Let $Q_0=\omega_1\times\big(\Bbb Q\cap[0,1)\big)$ and $Q=\omega_1\times\Bbb Q$, ordered lexicographically. Let $X=Q_0\setminus\{\langle 0,0\rangle\}$, and suppose that $h:X\to Q$ is an order-isomorphism.
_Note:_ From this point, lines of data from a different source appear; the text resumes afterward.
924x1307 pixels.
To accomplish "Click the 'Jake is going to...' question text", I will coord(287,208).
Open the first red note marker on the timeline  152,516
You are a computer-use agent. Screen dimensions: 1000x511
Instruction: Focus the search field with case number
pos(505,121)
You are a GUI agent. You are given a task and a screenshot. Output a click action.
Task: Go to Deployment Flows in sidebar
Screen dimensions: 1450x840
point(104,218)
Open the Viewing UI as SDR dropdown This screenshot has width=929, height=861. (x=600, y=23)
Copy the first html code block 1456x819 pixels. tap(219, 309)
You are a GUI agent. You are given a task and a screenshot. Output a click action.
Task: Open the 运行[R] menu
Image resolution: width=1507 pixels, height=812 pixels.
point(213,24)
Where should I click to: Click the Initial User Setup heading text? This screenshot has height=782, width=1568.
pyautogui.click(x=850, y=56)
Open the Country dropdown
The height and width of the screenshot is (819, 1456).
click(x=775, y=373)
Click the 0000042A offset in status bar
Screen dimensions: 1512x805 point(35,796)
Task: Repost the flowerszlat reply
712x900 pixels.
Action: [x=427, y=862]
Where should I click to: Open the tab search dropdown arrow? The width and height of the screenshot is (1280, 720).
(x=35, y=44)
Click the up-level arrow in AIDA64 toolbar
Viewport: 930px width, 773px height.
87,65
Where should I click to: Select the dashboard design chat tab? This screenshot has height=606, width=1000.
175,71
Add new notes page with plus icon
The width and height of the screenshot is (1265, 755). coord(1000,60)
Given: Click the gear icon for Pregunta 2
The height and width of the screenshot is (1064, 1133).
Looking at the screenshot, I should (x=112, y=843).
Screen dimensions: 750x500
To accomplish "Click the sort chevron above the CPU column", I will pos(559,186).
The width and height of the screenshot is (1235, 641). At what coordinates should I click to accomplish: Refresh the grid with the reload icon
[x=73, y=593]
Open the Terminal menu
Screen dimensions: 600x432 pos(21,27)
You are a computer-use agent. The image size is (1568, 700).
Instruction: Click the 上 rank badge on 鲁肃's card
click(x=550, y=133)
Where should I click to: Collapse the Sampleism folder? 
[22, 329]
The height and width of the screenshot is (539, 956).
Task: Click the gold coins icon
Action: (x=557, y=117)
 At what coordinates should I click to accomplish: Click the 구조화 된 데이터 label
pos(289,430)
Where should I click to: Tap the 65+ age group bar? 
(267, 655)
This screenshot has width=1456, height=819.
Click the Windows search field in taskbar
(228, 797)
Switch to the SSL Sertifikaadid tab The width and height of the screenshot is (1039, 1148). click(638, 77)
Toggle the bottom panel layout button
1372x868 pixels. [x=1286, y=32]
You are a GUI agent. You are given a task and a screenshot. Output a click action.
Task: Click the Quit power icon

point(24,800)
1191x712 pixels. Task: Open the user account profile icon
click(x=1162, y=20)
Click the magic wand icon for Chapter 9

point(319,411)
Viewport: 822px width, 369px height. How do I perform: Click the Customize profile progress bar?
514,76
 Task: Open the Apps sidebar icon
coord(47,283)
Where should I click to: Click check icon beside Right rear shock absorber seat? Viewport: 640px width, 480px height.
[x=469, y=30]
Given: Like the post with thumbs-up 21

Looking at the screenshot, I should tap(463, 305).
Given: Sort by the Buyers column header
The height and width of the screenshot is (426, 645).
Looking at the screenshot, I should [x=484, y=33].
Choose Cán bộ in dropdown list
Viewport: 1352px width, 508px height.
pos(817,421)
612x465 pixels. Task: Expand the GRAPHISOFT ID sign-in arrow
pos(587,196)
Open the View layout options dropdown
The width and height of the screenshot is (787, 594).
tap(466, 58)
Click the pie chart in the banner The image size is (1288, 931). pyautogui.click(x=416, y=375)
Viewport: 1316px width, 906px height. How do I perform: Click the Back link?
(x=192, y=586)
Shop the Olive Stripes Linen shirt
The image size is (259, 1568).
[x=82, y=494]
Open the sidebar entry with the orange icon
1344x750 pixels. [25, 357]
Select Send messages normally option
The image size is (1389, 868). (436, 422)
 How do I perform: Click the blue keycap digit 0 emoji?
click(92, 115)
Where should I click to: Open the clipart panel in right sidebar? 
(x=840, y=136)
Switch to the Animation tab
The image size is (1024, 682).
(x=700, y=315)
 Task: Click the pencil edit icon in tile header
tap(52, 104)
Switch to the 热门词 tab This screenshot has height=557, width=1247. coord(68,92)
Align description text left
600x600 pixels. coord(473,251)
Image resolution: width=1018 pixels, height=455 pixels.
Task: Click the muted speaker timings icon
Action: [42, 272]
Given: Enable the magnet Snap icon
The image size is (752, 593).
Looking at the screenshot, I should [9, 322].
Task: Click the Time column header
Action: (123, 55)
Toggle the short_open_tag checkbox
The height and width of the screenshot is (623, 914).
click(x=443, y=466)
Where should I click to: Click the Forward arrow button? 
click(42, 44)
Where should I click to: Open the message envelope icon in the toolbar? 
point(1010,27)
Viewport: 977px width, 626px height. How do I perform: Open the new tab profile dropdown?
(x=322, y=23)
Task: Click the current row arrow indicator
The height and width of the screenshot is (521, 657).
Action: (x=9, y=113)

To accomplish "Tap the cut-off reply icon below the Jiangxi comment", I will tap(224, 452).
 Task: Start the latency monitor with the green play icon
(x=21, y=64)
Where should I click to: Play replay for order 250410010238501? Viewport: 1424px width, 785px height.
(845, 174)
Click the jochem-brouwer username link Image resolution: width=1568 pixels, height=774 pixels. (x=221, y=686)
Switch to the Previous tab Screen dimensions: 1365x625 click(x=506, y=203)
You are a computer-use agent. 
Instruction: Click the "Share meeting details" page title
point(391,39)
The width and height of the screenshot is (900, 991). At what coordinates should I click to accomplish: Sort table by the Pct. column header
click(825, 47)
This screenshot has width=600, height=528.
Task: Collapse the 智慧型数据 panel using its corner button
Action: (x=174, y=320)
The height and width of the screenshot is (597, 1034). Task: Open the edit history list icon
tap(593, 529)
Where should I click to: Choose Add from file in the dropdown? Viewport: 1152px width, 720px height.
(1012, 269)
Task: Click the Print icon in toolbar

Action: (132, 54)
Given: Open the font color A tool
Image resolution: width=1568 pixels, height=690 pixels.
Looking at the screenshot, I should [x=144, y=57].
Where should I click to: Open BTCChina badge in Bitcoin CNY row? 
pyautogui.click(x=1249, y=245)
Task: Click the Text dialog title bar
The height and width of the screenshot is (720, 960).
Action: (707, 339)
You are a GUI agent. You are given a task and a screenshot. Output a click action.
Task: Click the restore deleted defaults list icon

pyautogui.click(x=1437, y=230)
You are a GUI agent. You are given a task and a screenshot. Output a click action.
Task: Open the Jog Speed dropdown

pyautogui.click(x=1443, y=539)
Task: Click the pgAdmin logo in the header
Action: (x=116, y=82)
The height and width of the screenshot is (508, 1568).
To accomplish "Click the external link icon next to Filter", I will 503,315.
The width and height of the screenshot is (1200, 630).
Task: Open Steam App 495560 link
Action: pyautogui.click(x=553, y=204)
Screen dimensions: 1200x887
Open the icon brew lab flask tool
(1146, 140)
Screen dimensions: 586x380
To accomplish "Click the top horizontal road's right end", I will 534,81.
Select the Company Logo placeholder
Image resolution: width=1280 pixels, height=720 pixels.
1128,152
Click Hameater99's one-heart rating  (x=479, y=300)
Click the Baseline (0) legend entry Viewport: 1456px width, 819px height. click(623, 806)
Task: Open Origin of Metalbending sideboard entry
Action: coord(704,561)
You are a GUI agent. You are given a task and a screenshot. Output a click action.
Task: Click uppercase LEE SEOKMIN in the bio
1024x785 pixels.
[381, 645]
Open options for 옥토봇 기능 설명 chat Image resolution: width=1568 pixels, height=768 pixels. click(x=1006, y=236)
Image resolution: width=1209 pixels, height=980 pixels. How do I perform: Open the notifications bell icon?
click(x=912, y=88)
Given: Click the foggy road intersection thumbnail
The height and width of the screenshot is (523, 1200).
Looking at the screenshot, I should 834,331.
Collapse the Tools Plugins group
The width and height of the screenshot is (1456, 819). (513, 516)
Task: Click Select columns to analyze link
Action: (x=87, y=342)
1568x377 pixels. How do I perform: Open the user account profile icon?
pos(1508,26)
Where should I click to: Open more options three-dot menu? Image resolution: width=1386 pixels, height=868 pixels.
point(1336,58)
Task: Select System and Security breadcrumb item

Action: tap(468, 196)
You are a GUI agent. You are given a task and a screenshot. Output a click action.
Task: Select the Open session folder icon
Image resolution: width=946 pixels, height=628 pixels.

For each limit ordinal $\xi\in\omega_1$ let $\langle\xi_k:k\in\omega\rangle$ be a strictly increasing sequence of ordinals with limit $\xi$. Then

$\Big\langle h\big(\langle\xi_k,0\rangle\big):k\in\omega\Big\rangle\nearrow h\big(\langle\xi,0\rangle\big)\;.$

If $h\big(\langle\xi,0\rangle\big)=\langle f(\xi),q_\xi\rangle$, there is an $n(\xi)\in\omega$ such that $h\big(\langle\xi_k,0\rangle\big)\in\{f(\xi)\}\times(\leftarrow,q_\xi)_{\Bbb Q}$ for $k\ge n(\xi)$. The map $\xi\mapsto\xi_{n(\xi)}$ is a pressing-down function on the cub of limit ordinals in $\omega_1$, so there is a stationary subset $S$ of limit ordinals and an $\alpha\in\omega_1$ such that $\xi_{n(\xi)}=\alpha$ for each $\xi\in S$. Then for each $\xi\in S$ we have $h\big(\langle\alpha,0\rangle\big)\in\{f(\xi)\}\times(\leftarrow,q_\xi)_{\Bbb Q}$, so there is some $\beta\in\omega_1$ such that $f(\xi)=\beta$ for each $\xi\in S$. But then $h\big[S\times\{0\}\big]\subseteq\{\beta\}\times\Bbb Q$, which is absurd, since $|S\times\{0\}|=\omega_1$, $\{\beta\}\times\Bbb Q$ is countable, and $h$ is injective.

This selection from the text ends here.